**EXERCISE REQUIREMENTS:**
Once you find the line containing "This screenshot has height=614, width=1164." in the data below, copy it and each following line exactly, up to and including the line containing "Task: Open the 内容包 tab", and nothing else.

**DATA PROVIDED:**
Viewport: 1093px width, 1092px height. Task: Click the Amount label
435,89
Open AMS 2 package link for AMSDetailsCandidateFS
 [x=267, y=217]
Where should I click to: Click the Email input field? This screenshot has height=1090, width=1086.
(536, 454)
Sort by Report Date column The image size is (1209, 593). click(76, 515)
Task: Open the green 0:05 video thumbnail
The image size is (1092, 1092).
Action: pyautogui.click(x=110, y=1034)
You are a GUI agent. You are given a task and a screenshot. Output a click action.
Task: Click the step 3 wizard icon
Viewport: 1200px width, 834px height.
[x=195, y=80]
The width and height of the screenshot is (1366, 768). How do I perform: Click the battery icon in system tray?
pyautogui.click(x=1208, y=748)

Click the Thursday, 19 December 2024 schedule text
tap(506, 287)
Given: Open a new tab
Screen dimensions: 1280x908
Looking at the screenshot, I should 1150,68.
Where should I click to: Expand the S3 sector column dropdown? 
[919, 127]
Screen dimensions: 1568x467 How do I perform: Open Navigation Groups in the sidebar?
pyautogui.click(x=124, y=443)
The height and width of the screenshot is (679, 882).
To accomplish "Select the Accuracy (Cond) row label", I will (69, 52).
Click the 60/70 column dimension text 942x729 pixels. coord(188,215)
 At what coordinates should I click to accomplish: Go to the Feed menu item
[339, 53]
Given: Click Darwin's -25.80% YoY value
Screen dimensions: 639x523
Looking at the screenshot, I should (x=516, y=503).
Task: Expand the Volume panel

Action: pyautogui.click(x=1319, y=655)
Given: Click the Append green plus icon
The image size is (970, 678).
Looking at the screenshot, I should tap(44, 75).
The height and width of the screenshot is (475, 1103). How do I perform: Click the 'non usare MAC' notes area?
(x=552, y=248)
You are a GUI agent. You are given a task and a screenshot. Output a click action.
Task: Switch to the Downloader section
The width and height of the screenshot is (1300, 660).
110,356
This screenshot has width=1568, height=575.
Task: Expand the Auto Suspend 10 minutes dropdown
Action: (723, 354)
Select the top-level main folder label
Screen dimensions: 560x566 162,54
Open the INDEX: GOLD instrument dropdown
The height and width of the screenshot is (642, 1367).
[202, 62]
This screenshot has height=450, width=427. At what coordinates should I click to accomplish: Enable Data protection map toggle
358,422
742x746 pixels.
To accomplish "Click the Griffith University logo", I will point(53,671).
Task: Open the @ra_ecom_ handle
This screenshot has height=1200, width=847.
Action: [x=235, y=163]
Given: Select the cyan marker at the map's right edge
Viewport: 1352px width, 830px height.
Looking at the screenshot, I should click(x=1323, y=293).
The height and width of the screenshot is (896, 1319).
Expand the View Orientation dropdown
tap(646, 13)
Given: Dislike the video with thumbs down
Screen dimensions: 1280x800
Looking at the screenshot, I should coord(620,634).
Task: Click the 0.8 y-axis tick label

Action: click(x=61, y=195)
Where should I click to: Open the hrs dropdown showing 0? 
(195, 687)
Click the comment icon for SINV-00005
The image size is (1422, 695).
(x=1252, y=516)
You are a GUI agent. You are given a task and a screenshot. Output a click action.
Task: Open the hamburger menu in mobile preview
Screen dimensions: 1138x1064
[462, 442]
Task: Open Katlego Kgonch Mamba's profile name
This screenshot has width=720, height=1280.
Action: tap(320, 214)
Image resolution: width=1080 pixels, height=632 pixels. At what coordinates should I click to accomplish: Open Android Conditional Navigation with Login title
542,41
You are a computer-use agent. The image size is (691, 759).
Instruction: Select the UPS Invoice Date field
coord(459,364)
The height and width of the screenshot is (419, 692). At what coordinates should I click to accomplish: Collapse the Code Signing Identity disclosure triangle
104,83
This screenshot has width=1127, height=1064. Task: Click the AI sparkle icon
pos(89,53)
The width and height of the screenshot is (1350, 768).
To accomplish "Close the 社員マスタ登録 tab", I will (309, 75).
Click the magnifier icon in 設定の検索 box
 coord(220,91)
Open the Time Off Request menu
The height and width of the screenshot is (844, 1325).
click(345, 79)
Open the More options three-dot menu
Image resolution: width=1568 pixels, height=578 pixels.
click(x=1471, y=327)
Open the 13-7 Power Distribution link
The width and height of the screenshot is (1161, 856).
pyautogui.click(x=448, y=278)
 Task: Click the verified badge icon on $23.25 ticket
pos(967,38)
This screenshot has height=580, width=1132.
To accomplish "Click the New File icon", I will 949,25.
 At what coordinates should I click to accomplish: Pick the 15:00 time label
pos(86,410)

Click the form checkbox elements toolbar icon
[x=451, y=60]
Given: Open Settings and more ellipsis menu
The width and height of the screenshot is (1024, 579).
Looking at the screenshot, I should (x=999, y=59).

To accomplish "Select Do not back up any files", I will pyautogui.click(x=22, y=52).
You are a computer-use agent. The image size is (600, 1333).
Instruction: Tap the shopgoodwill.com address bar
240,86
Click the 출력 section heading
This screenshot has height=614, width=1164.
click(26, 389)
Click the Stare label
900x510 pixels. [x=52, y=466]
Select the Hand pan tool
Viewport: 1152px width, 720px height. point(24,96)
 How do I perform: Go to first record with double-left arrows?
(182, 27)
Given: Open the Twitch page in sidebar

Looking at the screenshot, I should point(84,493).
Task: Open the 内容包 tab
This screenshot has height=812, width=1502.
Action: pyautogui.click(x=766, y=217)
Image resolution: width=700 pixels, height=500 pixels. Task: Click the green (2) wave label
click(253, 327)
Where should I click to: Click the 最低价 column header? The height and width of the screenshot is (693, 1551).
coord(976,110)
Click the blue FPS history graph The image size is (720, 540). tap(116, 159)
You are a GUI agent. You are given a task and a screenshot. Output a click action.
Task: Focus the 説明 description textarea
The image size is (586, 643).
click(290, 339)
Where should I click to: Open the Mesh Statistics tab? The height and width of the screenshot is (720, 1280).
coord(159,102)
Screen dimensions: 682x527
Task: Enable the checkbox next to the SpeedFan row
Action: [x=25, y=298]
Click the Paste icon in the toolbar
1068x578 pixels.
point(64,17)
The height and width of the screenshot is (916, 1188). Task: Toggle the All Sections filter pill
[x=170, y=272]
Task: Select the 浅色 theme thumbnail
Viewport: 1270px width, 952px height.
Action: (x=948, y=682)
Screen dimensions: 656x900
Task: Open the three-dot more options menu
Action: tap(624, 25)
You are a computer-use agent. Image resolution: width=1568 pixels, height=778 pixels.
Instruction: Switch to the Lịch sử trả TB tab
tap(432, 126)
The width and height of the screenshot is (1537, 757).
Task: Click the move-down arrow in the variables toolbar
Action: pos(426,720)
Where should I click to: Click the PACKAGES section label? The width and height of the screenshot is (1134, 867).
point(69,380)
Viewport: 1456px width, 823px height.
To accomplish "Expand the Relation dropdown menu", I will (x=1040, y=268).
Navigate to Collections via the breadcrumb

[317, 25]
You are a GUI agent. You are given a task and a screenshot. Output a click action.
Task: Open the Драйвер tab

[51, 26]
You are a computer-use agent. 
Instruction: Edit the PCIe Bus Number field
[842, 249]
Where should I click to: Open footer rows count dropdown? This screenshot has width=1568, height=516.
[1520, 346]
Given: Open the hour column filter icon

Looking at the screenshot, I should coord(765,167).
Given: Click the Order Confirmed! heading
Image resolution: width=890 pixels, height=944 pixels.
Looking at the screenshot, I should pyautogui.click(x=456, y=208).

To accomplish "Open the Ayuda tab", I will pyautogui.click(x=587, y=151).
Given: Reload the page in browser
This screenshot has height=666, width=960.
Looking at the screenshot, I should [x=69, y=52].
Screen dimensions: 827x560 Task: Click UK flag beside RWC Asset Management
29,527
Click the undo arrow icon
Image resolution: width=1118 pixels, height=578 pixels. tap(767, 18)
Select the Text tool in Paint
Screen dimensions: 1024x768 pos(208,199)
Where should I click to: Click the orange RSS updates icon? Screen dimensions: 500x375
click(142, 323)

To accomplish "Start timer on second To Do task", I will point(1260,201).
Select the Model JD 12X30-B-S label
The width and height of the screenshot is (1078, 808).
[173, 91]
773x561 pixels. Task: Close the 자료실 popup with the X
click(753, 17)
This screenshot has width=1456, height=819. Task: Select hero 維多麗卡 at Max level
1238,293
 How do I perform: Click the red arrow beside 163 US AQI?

**SOLUTION FOR THIS EXERCISE:**
This screenshot has height=614, width=1164.
click(26, 389)
Click the Stare label
900x510 pixels. [x=52, y=466]
Select the Hand pan tool
Viewport: 1152px width, 720px height. point(24,96)
 How do I perform: Go to first record with double-left arrows?
(182, 27)
Given: Open the Twitch page in sidebar

Looking at the screenshot, I should point(84,493).
Task: Open the 内容包 tab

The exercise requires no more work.